A very common knee injury is Lateral Cartilage Tear and it directly affects the lateral meniscus of the knee. If you’re curious as to exactly what the lateral meniscus is, here’s a little 101. Each of your knee joints has two crescent-shaped cartilage menisci. They lay on the inner and outer edges of the upper surface of the tibia bone otherwise known as your shin bone. This area is called your tibial plateau. These components of the leg work together as the best natural shock absorbers and keep the knee free from stress related impacts along with keeping weight distribution happening to the joints are not overloaded during heavy activity.

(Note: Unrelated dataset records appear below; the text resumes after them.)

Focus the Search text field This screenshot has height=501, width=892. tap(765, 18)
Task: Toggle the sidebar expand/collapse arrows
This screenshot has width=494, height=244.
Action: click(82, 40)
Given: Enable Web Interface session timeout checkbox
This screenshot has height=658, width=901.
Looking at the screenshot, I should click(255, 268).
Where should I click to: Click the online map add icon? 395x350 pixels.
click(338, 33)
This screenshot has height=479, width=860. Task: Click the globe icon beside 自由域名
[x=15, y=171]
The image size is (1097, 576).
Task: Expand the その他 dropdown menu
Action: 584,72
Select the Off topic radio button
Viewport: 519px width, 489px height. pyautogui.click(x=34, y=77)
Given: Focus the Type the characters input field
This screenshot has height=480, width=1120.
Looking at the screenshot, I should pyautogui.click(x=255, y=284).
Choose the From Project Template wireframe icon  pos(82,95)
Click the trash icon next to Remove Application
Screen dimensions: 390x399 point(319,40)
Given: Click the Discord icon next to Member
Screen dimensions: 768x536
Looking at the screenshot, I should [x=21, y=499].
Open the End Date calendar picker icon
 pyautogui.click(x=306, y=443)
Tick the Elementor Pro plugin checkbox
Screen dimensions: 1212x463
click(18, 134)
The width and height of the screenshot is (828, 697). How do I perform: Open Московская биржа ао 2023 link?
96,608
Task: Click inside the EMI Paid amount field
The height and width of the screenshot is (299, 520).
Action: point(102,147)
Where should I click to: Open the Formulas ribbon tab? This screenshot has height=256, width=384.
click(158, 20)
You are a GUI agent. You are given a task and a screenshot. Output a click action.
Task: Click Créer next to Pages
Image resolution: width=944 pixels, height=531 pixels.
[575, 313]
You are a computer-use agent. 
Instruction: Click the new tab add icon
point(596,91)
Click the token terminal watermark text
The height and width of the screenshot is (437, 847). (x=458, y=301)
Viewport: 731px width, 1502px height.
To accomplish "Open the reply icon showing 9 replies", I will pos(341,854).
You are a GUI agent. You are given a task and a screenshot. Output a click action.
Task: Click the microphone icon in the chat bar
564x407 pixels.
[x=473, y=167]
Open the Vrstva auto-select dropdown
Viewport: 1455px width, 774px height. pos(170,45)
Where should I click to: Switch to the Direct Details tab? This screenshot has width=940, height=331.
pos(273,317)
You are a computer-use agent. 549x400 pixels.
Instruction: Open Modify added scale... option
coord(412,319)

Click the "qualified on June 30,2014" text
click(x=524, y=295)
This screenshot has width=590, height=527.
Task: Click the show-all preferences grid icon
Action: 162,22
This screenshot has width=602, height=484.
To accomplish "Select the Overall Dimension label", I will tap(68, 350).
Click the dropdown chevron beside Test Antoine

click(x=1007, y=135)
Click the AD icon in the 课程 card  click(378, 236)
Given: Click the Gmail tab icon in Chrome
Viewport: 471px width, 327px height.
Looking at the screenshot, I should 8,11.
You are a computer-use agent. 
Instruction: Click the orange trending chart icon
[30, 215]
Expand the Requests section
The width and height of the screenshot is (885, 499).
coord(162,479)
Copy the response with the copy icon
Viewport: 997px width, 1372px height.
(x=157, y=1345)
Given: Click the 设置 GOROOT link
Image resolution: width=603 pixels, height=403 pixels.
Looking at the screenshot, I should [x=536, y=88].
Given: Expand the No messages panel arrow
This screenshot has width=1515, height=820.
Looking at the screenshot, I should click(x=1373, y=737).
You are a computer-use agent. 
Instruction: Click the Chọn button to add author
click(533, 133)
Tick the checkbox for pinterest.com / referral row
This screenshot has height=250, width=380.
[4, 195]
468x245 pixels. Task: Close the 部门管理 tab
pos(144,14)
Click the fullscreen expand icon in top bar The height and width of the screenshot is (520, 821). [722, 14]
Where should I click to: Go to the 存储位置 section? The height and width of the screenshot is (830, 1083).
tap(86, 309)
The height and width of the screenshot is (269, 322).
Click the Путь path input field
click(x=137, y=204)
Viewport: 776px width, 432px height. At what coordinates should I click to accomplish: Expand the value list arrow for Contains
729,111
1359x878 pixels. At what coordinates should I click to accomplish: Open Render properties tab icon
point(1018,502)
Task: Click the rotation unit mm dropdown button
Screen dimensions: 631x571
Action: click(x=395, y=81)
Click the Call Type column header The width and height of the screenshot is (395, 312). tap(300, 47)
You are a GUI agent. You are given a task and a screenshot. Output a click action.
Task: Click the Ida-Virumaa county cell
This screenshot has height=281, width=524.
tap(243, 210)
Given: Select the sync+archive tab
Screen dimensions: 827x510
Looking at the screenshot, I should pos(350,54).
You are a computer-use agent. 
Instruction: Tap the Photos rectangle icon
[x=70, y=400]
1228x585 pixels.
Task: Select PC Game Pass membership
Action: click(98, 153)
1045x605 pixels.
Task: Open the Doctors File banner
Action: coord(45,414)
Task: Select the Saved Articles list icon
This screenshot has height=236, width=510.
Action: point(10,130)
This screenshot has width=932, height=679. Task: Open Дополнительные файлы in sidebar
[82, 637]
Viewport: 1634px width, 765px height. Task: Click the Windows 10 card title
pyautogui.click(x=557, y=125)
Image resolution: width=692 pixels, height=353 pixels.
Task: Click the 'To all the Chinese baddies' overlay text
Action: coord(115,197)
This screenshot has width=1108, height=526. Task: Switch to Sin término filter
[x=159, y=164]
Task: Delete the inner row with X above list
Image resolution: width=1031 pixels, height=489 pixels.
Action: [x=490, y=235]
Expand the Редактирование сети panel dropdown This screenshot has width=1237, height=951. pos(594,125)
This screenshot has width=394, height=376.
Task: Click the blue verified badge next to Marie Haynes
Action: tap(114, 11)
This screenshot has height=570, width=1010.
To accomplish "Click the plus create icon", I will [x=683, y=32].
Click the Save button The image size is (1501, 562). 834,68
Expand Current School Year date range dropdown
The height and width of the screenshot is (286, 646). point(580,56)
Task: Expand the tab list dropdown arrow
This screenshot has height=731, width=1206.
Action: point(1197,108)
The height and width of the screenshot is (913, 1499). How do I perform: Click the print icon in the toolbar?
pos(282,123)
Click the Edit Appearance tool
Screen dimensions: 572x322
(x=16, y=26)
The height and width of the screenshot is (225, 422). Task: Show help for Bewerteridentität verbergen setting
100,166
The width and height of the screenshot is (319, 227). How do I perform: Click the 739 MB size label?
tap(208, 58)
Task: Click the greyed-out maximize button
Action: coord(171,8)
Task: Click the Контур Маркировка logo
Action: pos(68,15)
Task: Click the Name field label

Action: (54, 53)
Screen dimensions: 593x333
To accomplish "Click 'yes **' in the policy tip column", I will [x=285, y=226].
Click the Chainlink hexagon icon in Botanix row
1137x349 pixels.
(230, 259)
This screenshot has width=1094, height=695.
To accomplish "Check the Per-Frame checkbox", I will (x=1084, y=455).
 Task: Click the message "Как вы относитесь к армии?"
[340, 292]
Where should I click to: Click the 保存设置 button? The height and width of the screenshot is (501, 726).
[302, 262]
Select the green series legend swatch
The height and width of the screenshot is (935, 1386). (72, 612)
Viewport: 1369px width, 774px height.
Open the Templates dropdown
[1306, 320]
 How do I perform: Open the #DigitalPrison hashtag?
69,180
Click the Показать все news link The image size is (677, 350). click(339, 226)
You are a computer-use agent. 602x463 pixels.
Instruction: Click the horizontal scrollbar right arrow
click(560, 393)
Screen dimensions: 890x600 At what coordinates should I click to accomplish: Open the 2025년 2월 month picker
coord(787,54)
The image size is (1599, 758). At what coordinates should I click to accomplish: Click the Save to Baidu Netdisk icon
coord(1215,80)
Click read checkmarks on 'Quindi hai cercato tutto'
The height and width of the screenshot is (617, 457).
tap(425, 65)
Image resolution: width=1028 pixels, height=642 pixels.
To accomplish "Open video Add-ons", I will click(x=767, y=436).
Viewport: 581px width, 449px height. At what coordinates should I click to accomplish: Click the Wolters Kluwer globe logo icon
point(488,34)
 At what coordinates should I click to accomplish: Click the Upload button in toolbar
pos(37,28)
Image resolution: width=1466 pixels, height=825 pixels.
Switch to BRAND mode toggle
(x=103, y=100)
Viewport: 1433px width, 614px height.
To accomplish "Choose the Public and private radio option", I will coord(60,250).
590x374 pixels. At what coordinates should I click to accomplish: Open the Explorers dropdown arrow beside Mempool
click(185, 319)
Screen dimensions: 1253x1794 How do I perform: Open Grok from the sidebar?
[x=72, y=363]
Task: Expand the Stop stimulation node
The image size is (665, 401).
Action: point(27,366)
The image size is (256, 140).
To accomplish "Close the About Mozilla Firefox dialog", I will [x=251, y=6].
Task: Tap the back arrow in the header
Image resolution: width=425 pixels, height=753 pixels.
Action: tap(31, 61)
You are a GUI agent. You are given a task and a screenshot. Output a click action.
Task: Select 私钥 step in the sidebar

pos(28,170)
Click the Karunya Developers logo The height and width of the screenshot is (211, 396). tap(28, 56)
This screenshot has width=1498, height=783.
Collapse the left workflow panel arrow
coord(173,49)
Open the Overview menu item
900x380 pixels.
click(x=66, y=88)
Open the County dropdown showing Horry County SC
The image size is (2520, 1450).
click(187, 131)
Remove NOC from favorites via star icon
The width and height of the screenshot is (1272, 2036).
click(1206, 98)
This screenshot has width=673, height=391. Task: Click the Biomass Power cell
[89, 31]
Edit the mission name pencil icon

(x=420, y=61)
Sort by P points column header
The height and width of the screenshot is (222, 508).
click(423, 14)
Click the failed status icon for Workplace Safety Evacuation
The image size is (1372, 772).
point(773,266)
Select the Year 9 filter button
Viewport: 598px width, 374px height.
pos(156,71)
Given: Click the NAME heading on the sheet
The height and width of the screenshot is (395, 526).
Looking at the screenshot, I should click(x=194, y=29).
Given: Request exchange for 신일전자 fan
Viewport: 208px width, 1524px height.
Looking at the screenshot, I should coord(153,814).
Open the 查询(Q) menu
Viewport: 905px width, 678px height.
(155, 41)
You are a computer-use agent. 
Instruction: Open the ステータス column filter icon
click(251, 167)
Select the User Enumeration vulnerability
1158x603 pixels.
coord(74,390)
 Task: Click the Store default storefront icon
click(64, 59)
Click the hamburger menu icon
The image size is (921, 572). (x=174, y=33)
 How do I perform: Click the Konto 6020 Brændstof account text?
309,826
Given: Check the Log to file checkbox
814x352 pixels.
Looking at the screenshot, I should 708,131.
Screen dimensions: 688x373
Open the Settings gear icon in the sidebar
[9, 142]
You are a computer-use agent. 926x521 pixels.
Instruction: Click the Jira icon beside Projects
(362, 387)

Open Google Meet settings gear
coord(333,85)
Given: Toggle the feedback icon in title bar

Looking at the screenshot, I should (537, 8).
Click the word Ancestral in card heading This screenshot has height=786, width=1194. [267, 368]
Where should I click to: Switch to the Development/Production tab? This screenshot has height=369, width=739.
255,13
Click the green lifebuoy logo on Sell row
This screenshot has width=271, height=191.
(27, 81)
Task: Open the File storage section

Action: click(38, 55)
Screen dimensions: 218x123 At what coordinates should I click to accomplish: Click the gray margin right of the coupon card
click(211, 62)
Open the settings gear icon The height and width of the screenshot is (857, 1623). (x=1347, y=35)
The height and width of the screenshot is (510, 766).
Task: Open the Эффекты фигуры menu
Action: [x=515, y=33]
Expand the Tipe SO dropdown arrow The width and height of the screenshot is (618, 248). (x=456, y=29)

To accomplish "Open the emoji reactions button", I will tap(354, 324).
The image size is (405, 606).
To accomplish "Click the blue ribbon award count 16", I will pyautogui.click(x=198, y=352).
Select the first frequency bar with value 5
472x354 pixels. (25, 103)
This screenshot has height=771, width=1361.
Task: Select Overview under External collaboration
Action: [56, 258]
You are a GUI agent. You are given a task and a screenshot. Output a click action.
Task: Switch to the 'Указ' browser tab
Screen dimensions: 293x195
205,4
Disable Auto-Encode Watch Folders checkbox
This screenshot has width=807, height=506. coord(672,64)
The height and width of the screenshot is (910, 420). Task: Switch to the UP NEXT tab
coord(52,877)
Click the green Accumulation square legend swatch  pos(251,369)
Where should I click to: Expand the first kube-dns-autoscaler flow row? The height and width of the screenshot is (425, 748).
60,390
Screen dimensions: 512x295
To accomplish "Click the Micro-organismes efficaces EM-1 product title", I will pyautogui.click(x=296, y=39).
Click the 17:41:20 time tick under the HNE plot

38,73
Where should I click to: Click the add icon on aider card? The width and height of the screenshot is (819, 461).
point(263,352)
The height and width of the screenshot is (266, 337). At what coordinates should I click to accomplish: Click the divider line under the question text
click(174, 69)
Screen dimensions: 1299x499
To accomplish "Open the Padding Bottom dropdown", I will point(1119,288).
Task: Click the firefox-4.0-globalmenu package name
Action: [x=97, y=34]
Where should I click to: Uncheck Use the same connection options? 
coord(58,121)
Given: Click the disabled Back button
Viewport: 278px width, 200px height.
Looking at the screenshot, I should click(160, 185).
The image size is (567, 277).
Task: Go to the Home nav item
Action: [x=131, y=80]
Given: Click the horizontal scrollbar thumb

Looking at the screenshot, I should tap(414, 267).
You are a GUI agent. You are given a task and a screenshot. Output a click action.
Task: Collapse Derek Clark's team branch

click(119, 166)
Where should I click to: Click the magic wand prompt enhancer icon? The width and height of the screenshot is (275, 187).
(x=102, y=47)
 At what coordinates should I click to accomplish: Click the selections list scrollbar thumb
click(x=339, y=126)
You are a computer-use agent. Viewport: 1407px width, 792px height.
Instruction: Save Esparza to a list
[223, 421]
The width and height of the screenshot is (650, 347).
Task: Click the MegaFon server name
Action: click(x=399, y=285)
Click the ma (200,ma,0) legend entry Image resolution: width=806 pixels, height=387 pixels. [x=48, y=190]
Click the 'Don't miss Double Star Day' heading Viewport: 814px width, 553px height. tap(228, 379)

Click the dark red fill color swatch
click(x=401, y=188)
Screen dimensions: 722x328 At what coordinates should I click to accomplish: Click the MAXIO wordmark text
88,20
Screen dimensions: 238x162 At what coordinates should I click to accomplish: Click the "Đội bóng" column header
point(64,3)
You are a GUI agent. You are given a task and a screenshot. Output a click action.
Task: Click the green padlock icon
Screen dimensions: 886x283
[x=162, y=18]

As a result of an injury, you can see why the ability to walk can be greatly impacted until the ligaments fully heal. Nature has seen to it that this area of the body is rather difficult to injure. There are fewer adhesive attachments to other structures in the area of the body and most of these injuries are due to unnatural twisting movements incurred during sports play or degeneration of the cartilage which usually comes with age.

Signs and Symptoms You May Have a Lateral Cartilage Injury

* Tenderness or pain around the lateral surface of the knee joint
* Swelling- usually within 24-48 hours of injury
* Pain, particularly when bending the knee
* Audible popping, cracking or clicking sounds

What Should You Do If You Suspect a Lateral Cartilage Injury?
* Contact your primary care physician
* Keep pain, swelling and inflammation at bay through the use of R.I.C.E. (Rest, Ice, Compression, Elevation) to the injured
knee. The use of cold therapy for roughly 10-15 minutes on and about 15-30 minutes off will help keep pain and swelling at
bay.

Lateral cartilage injuries aren’t the only reason your knee will click after an injury, but it is one of the most common reasons. If you suspect you’ve injured a ligament and you have any of the symptoms mentioned above, get it checked with a qualified medical professional and you’ll be back to doing your favorite things quicker than quick!